(DATA TO USE Opens)

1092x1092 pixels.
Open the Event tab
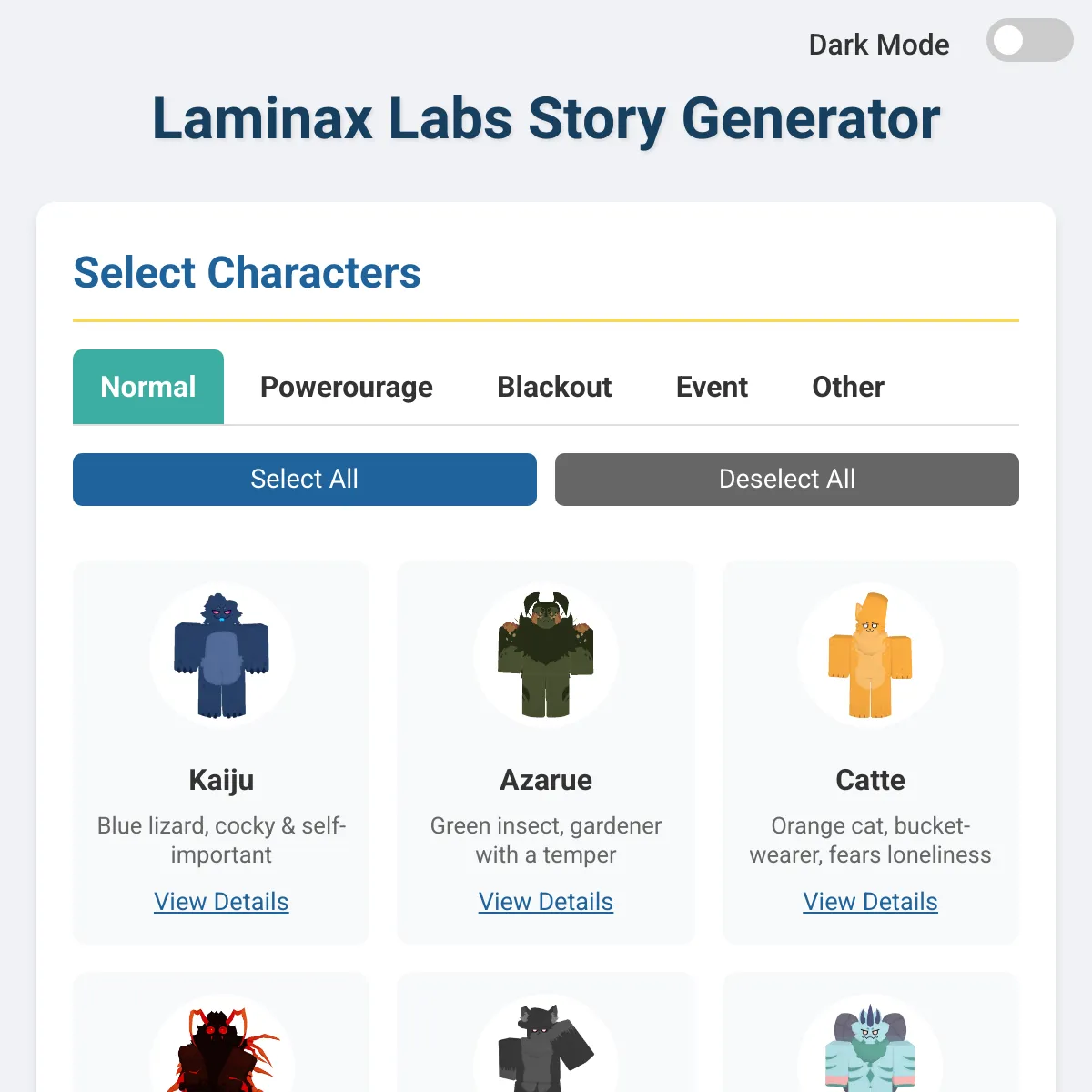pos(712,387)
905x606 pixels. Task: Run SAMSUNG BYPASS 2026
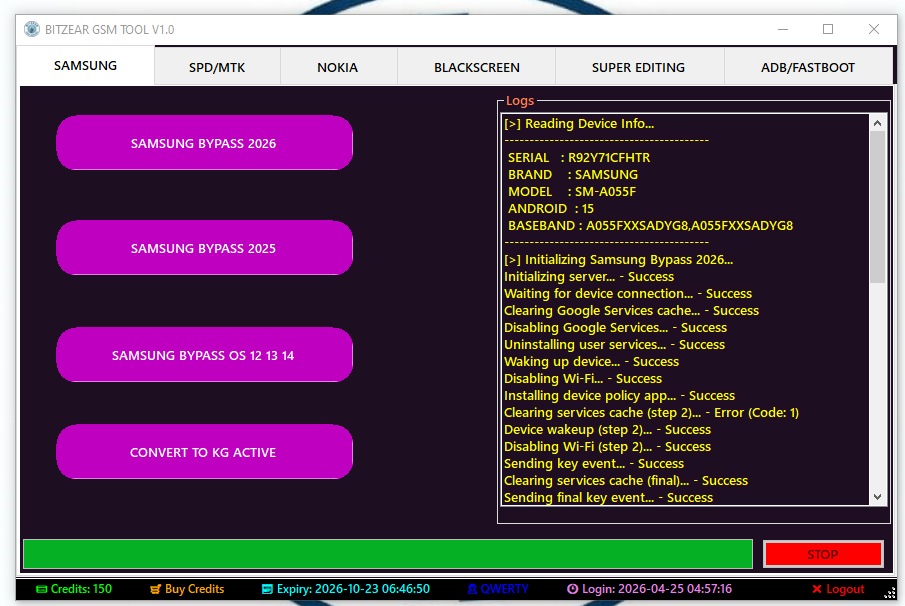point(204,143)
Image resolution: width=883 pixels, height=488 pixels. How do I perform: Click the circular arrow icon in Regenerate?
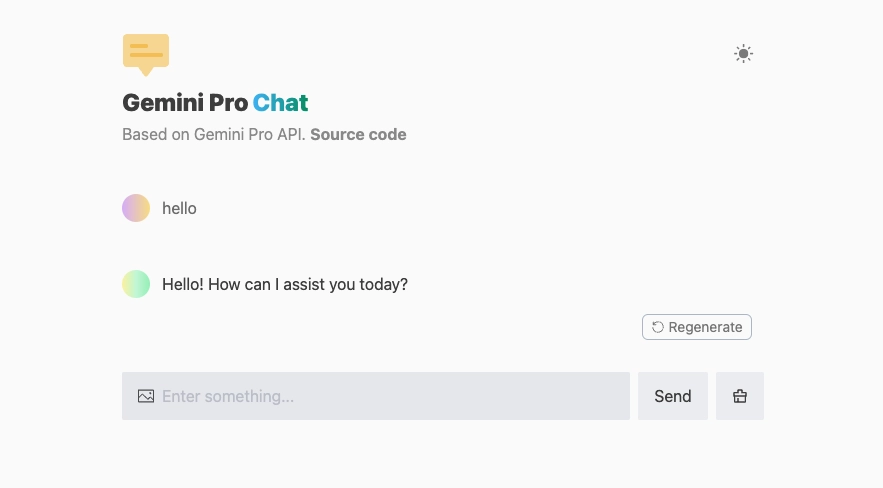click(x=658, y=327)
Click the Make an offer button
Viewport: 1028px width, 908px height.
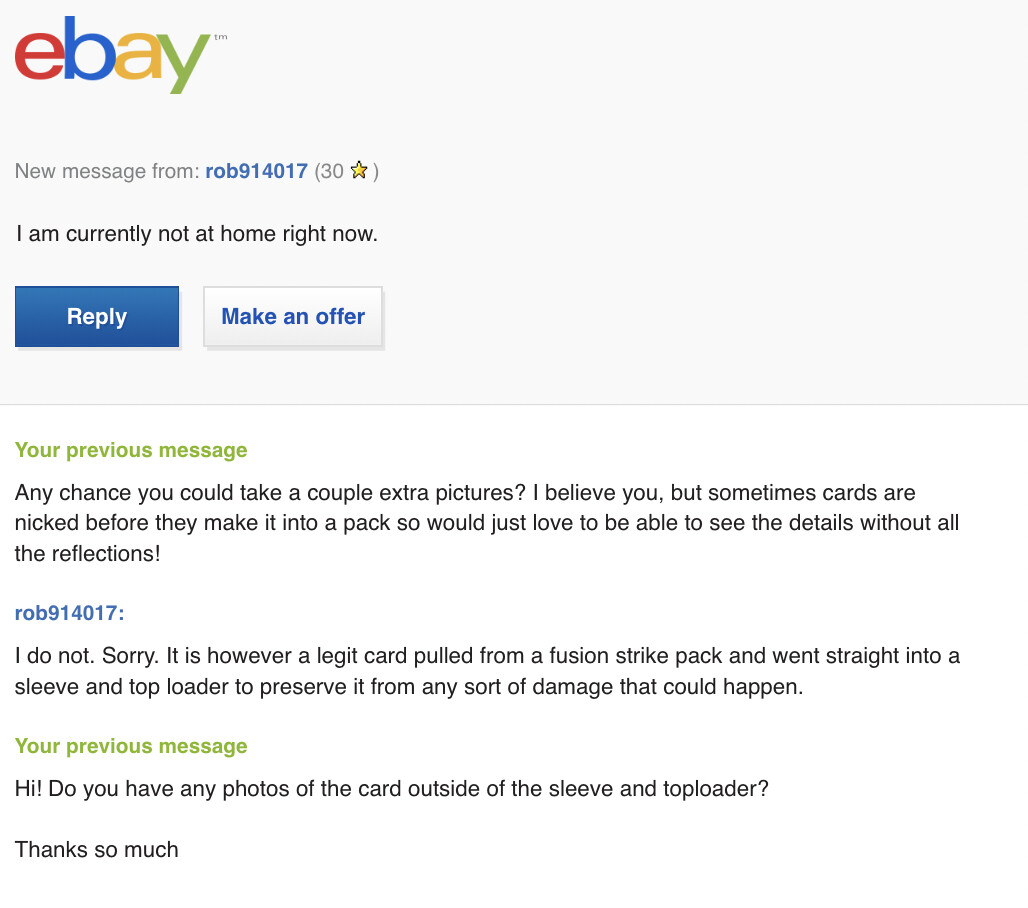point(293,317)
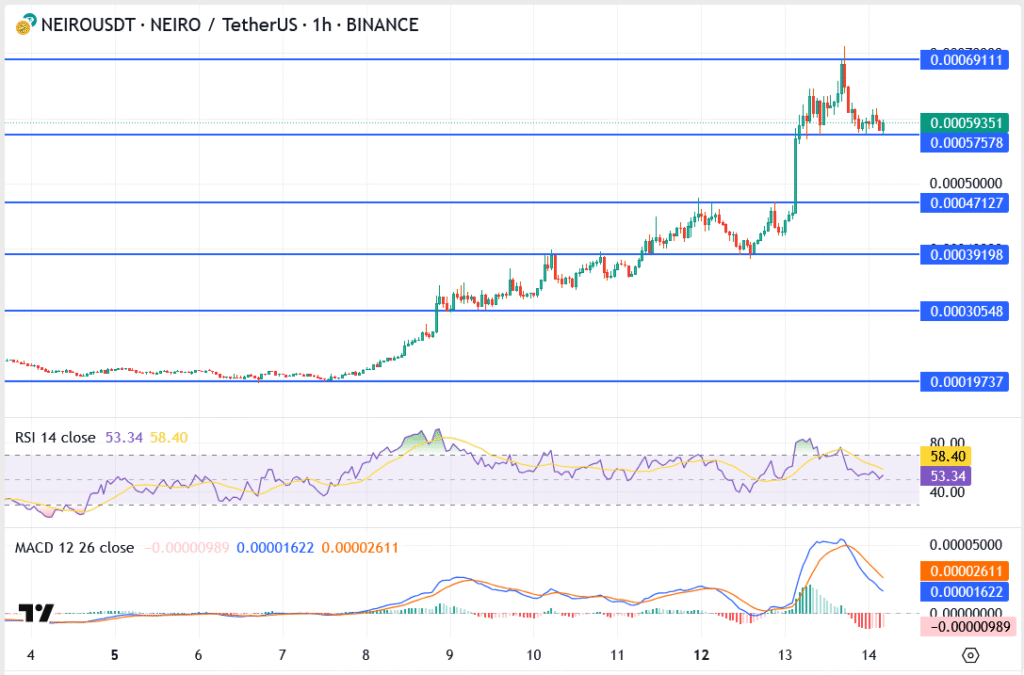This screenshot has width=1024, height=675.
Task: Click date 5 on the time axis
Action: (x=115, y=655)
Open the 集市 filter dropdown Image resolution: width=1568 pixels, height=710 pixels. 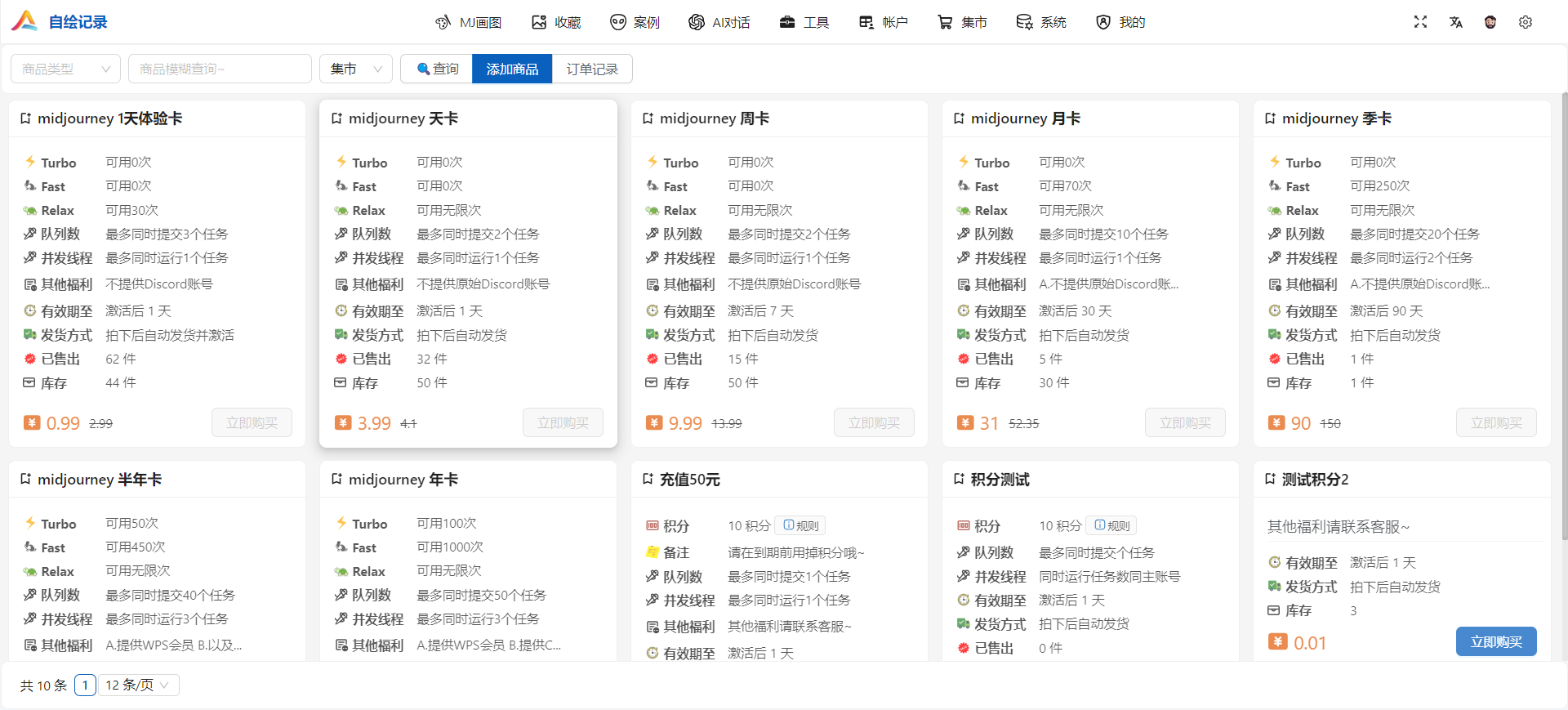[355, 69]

(DATA TO USE Closes)

## ASSIGNMENT:
Word for word, restate the lines above from the first through the one that contains "Click the Make an offer button", and exclude all pictures.

## RESULT FOR THIS EXERCISE:
1092x1092 pixels.
Open the Event tab
pos(712,387)
905x606 pixels. Task: Run SAMSUNG BYPASS 2026
point(204,143)
Image resolution: width=883 pixels, height=488 pixels. How do I perform: Click the circular arrow icon in Regenerate?
click(x=658, y=327)
Click the Make an offer button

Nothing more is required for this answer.